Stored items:
—————
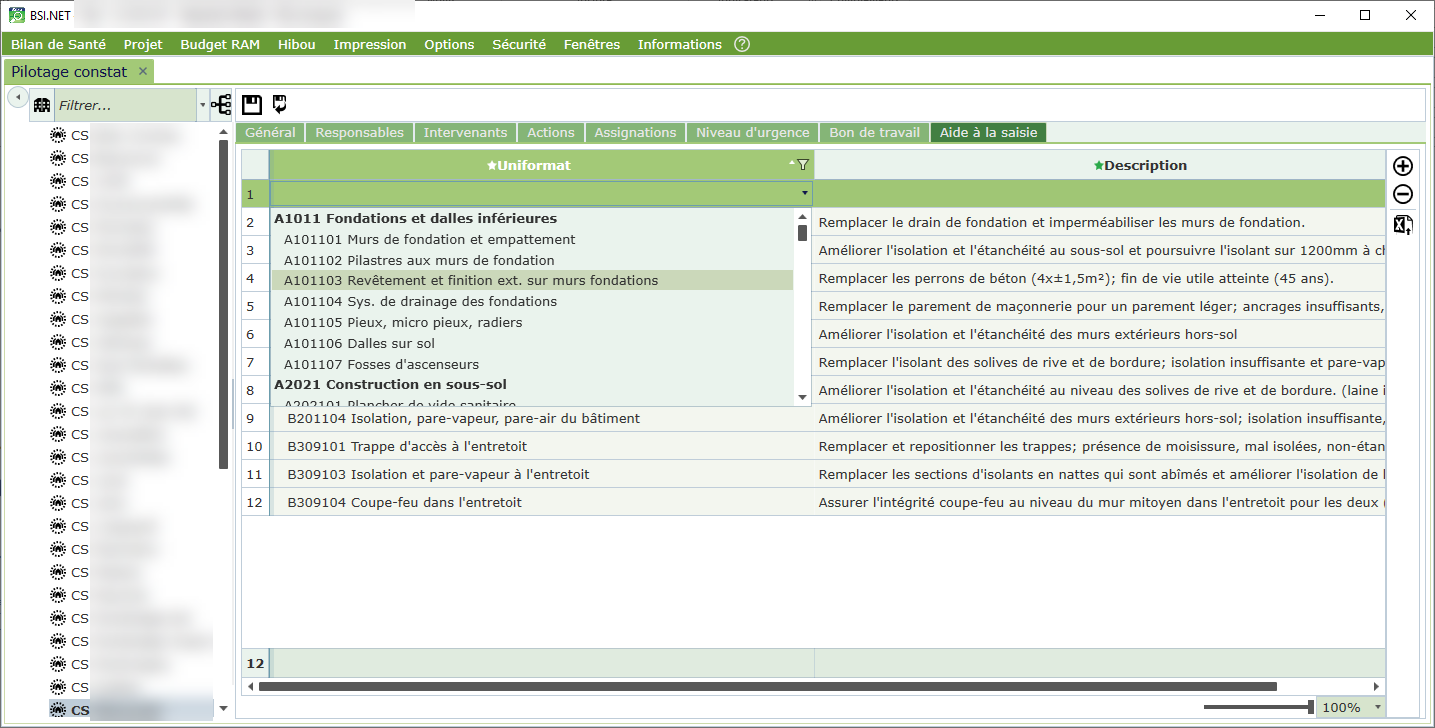1435x728 pixels.
Task: Close the Pilotage constat tab
Action: [x=143, y=71]
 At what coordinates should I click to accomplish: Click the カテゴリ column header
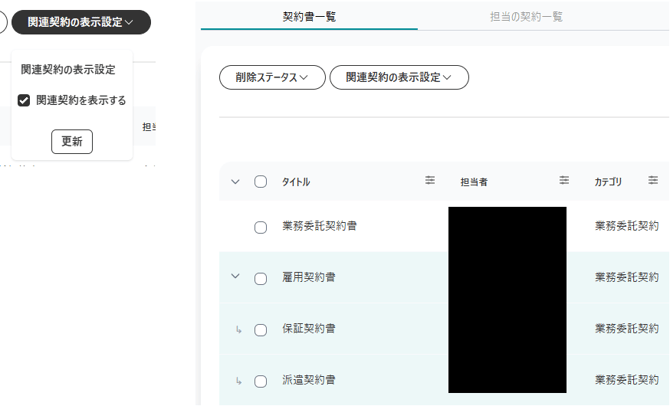click(608, 182)
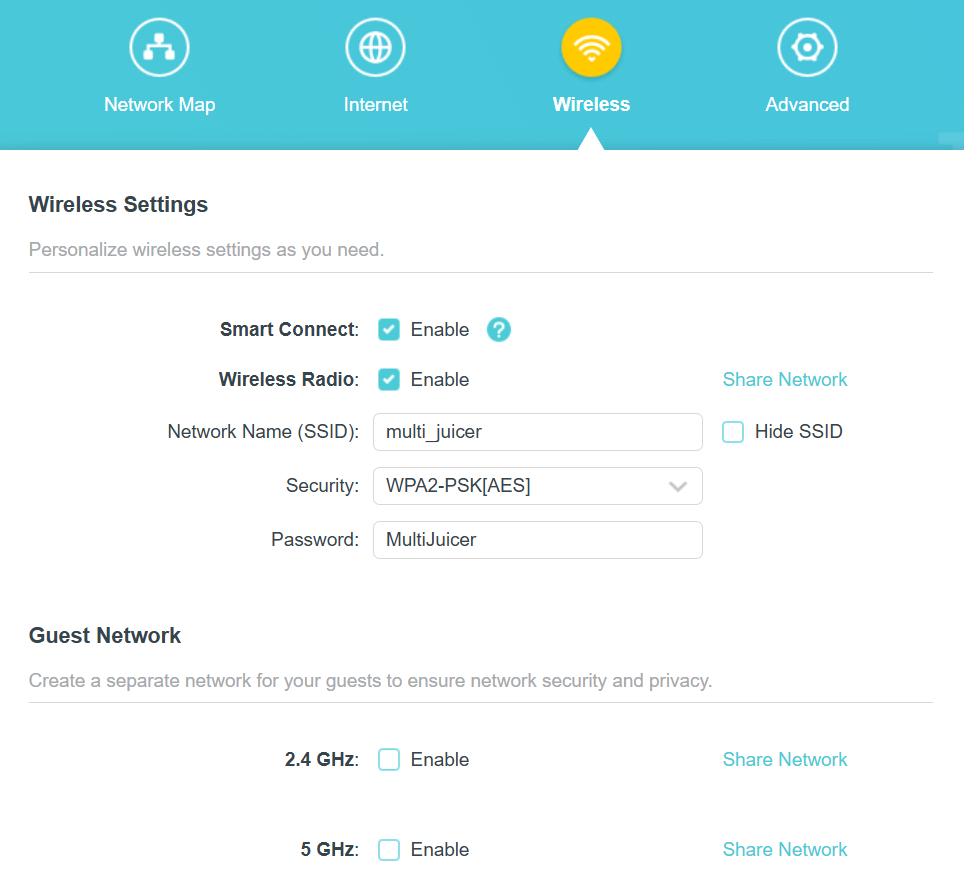Select the Internet globe icon
Screen dimensions: 964x892
(375, 46)
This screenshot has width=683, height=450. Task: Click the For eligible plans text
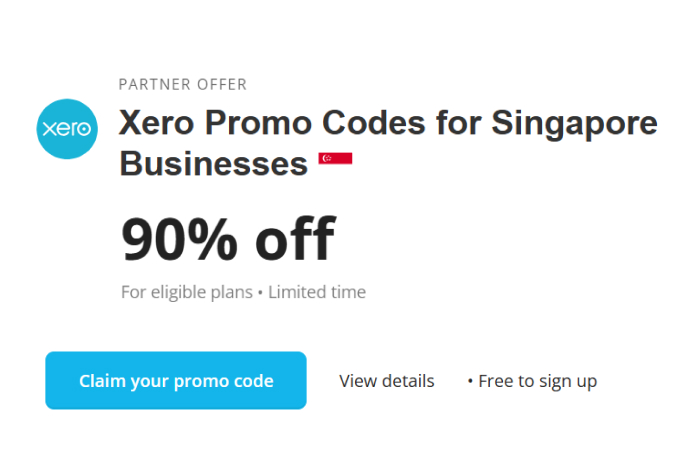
—————
▶ WHAT THIS TASK INVOLVES
Transcribe exactly the lines from the one with "At what coordinates" to the last line of the records, both included, so that no picture appears in the copy.

▶ FINISHED TASK
 At what coordinates should I click to accomplish: Click the カテゴリ column header
click(608, 182)
Select the Internet globe icon
Screen dimensions: 964x892
(375, 46)
This screenshot has width=683, height=450. Task: Click the For eligible plans text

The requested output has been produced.